═══ Data for review
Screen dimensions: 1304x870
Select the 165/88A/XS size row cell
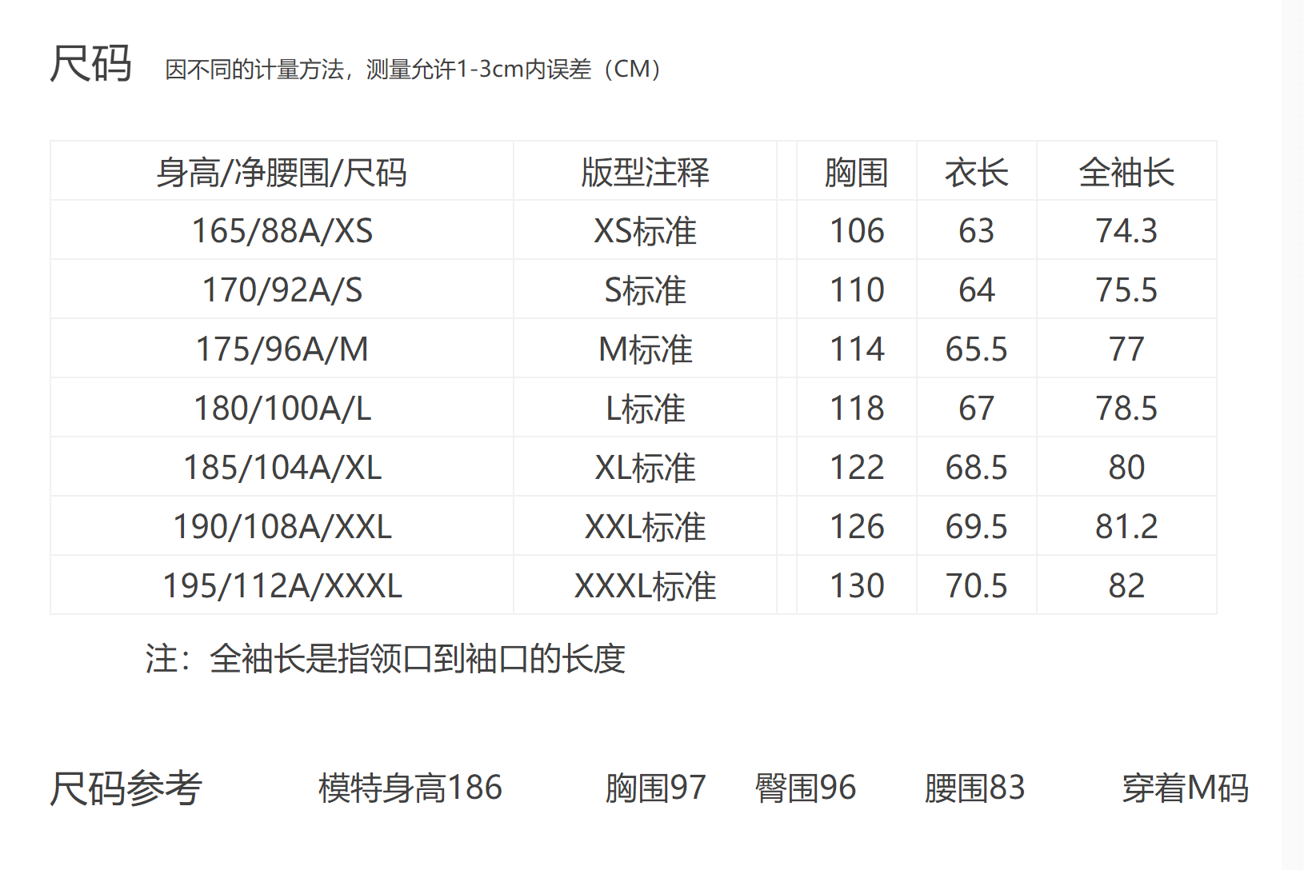281,232
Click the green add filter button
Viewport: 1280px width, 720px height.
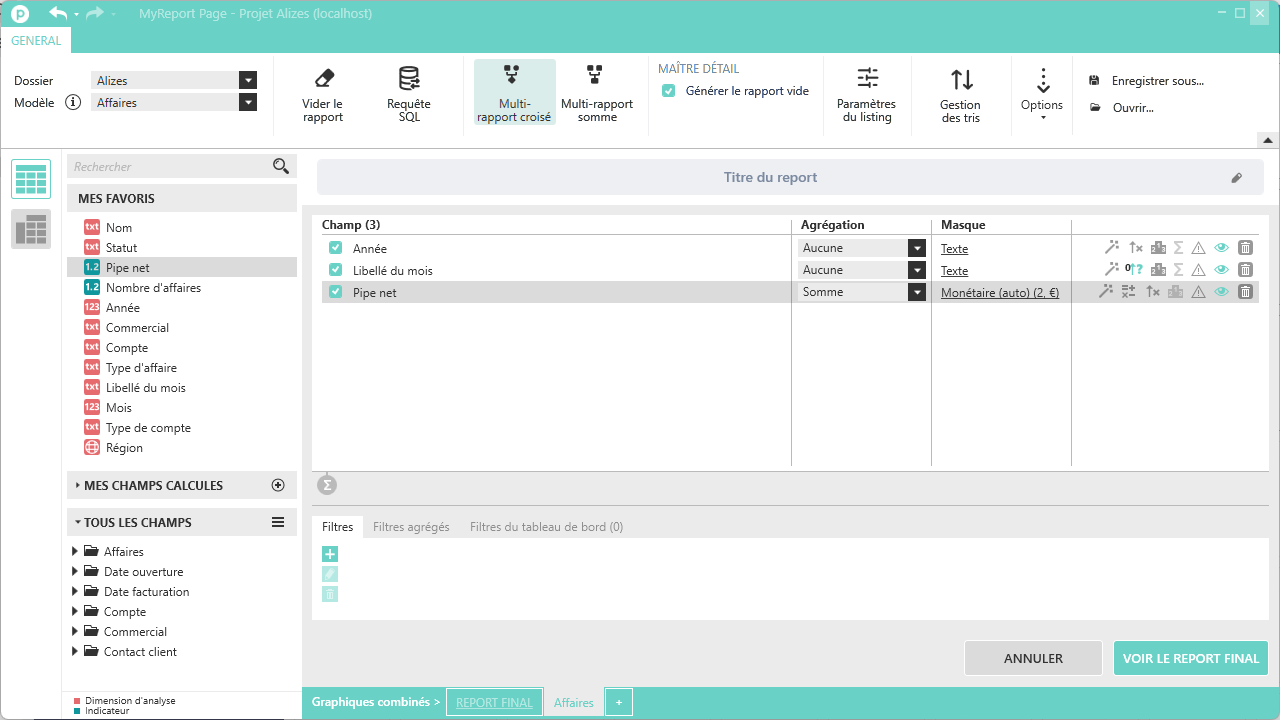coord(330,554)
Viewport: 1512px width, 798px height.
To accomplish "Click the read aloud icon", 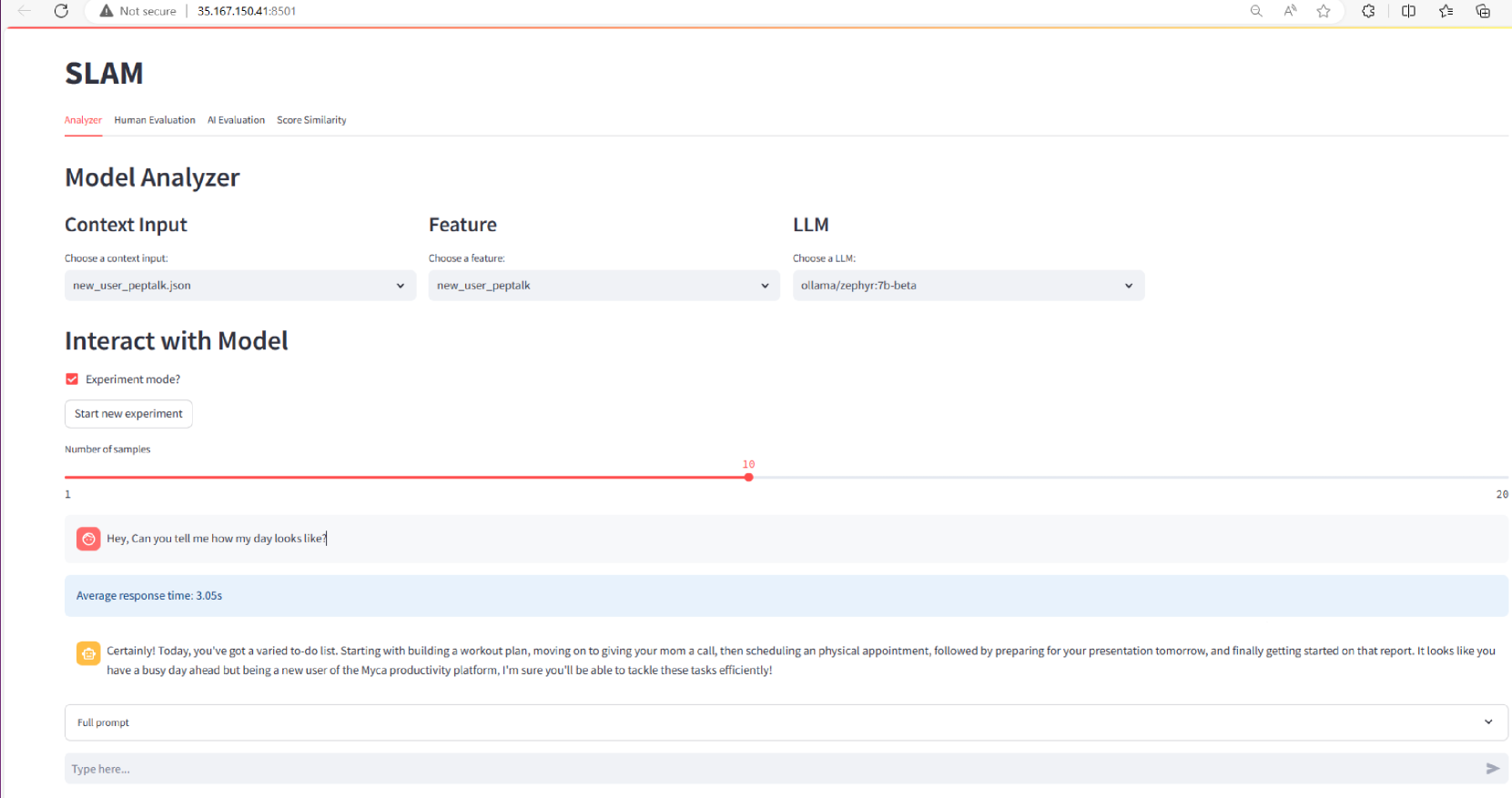I will [x=1290, y=11].
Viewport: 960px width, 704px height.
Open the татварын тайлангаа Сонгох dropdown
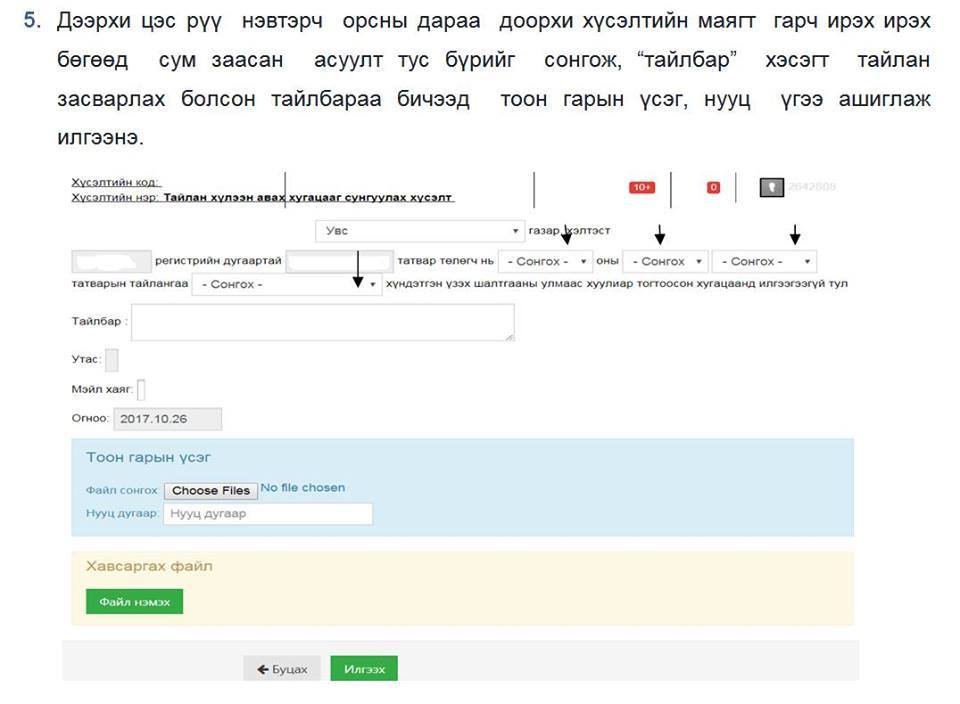[x=287, y=284]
══════
Goal of the exercise - Leave the pictures out, and retype exactly the lines from the one containing "Viewport: 960px width, 704px height." through the last line of the entries above, both included.

Task solution -
Viewport: 960px width, 704px height.
Open the татварын тайлангаа Сонгох dropdown
[x=287, y=284]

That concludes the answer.